The task: Go through the data and copy each line where the string "will" appears.

Data shown:
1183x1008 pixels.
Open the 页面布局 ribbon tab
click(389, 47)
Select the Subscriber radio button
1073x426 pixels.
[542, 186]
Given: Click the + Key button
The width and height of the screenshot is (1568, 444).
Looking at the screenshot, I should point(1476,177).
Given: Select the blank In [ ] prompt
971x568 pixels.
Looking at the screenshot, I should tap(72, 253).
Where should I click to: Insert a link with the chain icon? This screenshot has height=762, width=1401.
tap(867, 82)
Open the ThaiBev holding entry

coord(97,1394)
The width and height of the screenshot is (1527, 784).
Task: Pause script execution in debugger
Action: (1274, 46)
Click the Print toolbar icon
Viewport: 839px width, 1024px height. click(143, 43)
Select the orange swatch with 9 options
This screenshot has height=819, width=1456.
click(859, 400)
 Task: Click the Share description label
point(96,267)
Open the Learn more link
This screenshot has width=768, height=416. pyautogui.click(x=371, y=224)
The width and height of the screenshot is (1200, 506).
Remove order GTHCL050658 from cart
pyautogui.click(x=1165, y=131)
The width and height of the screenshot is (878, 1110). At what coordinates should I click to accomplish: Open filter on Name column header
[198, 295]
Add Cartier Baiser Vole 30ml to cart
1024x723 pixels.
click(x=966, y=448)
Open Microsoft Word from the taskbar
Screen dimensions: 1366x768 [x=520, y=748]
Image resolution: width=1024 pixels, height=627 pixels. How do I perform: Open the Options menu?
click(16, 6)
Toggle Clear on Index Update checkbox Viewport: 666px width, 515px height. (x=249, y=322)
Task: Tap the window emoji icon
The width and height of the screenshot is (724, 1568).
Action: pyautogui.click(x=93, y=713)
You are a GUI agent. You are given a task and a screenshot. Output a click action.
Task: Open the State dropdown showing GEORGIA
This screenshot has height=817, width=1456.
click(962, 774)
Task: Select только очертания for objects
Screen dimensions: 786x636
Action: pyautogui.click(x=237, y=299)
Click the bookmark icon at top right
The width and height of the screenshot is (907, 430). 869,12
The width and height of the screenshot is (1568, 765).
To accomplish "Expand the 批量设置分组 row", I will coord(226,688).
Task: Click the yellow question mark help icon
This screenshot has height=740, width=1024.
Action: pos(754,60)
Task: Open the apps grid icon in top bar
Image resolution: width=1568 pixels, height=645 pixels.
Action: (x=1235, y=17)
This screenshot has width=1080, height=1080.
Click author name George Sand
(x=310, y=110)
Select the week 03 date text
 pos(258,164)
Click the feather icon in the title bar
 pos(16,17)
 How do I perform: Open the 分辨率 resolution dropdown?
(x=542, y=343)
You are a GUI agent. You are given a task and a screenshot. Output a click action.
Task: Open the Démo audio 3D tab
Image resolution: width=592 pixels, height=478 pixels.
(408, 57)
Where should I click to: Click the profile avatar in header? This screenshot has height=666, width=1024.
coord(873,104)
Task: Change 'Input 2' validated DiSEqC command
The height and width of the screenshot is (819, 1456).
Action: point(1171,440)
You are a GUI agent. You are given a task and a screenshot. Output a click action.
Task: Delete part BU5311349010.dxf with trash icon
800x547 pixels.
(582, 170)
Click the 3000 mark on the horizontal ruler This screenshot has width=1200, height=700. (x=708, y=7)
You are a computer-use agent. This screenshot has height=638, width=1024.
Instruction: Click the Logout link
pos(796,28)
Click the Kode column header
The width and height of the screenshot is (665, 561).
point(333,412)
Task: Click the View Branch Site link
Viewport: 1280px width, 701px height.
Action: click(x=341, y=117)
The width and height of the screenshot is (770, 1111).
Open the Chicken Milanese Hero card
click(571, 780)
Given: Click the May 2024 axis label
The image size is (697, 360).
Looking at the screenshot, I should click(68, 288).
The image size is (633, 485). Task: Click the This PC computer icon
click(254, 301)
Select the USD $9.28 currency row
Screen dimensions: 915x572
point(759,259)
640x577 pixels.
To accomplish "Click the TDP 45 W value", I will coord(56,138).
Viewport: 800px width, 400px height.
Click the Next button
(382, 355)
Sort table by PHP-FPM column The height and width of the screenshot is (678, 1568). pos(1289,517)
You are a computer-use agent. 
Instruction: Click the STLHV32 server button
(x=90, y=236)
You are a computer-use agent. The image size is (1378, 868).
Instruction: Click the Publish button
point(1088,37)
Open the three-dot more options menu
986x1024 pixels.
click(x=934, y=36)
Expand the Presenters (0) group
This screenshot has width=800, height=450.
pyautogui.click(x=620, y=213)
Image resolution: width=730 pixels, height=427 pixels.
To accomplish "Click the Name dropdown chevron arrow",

The answer:
To accomplish "Expand the 批量设置分组 row", I will coord(226,688).
To accomplish "Click the TDP 45 W value", I will coord(56,138).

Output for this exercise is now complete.